At the UN Global Compact, Kingo Must Sustain Gains

When the United Nations Global Compact was launched 15 years ago at the New York Stock Exchange, Lise Kingo was entrenched on the corporate responsibility frontline in Europe.



At the time, she was working with human rights advocates and environmentalists as senior vice president of stakeholder relations at Danish healthcare company Novo Nordisk. This September, Kingo made the 4,000-mile trip across the Atlantic to take the helm of Global Compact. The United Nations initiative aims to encourage businesses around the world to voluntarily align their strategies and operations with the Compact’s 10 principles on human rights, labor, the environment and anti-corruption.

Kingo had been involved with Global Compact from the initiative’s earliest days. In her roles as chief of staff, executive vice president and executive management team member at Novo Nordisk, she helped lead the healthcare giant to the top of the pack on corporate social responsibility. Novo Nordisk has been putting out sustainability performance reports since 1994 and was one of the first companies to issue an environmental report. Many others have followed. Global Compact now has more than 8,000 company signatories to its voluntary initiatives. Indeed, it has become standard practice for companies to integrate the cost of environmental, social and governance issues—from reputational damage from a product recall to the environmental cost of an oil spill—into their financial statements.

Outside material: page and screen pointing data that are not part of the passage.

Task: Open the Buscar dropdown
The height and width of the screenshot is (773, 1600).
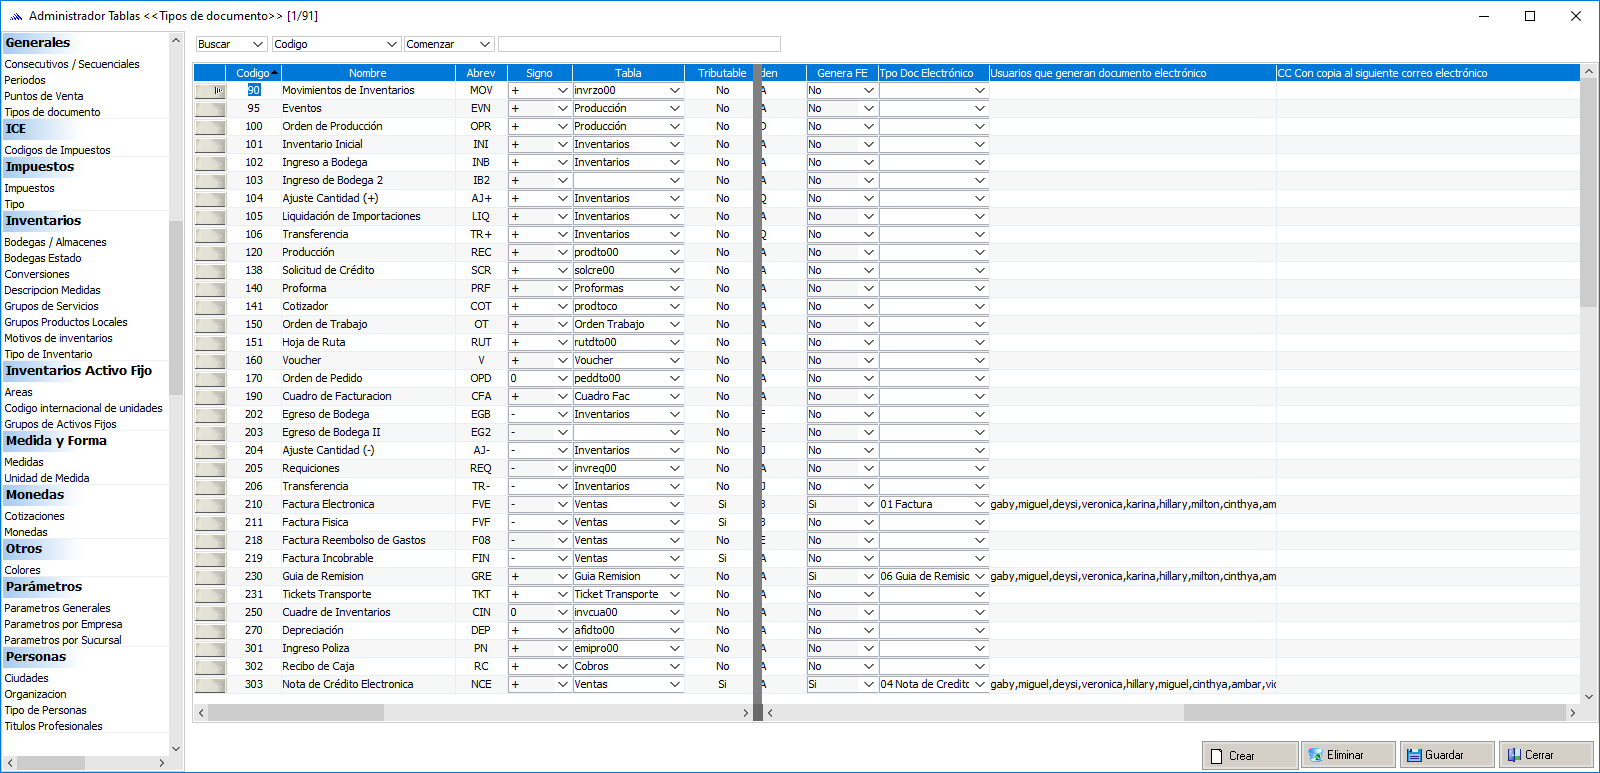Action: click(257, 44)
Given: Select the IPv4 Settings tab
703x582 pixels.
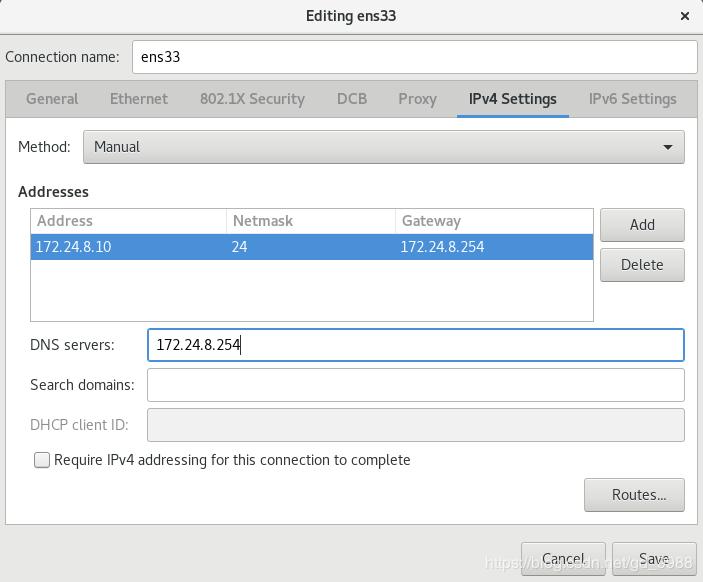Looking at the screenshot, I should (512, 99).
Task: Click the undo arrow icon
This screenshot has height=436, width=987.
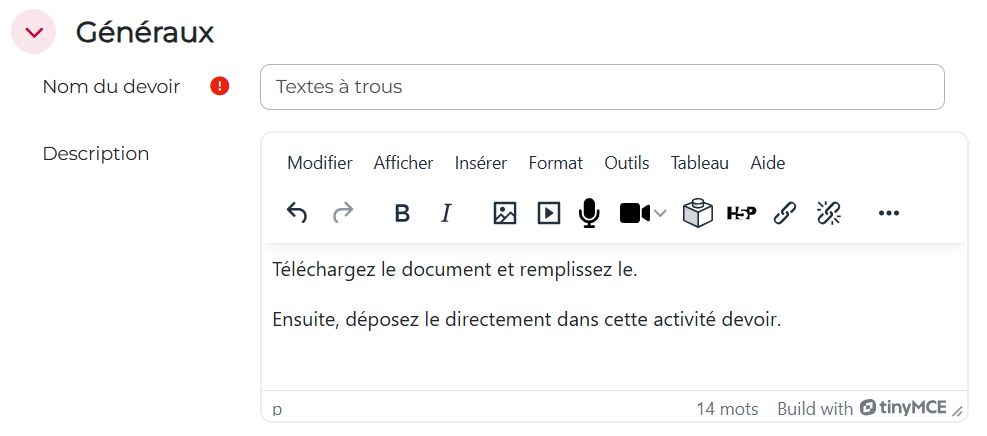Action: click(x=297, y=213)
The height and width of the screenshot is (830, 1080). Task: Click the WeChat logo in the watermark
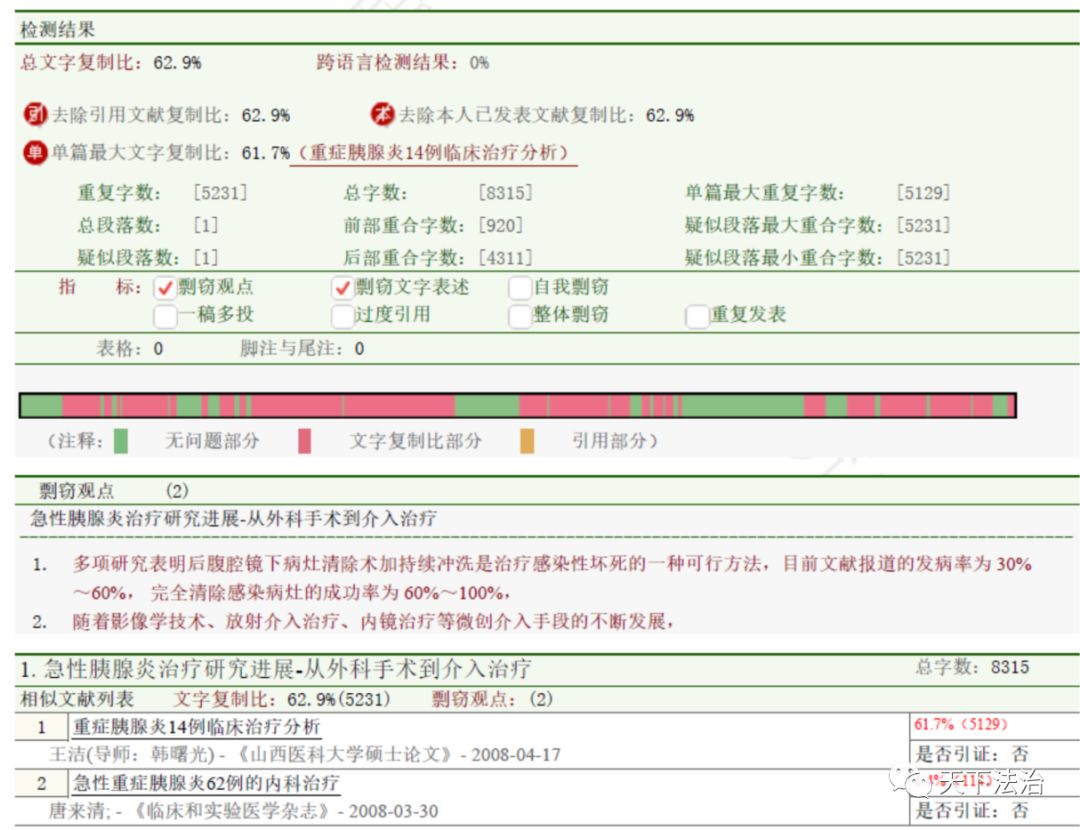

Over the past 15 years, corporate social responsibility and sustainable development have become regular items on the agenda of corporate boards. They are also hot topics of conversation in executive suites and in the investment community.

As chief of staff at Novo Nordisk, besides handling human resources and corporate communications, Kingo headed Novo’s “corporate stakeholder engagement” program, which includes sustainability initiatives, ethics oversight and corporate image-making. Bagsværd, Denmark-based Novo Nordisk has nearly 40,000 employees and production facilities in seven countries, with affiliates or offices in 75 countries

United Nations secretary-general Ban Ki-moon appointed Kingo to the Global Compact post in late June to replace Georg Kell, who helped create the initiative in 2000.

Kingo is also deputy chair of the Danish Nature Foundation and member of the boards of Grieg Star Group A/S and C3 Collaborating for Health.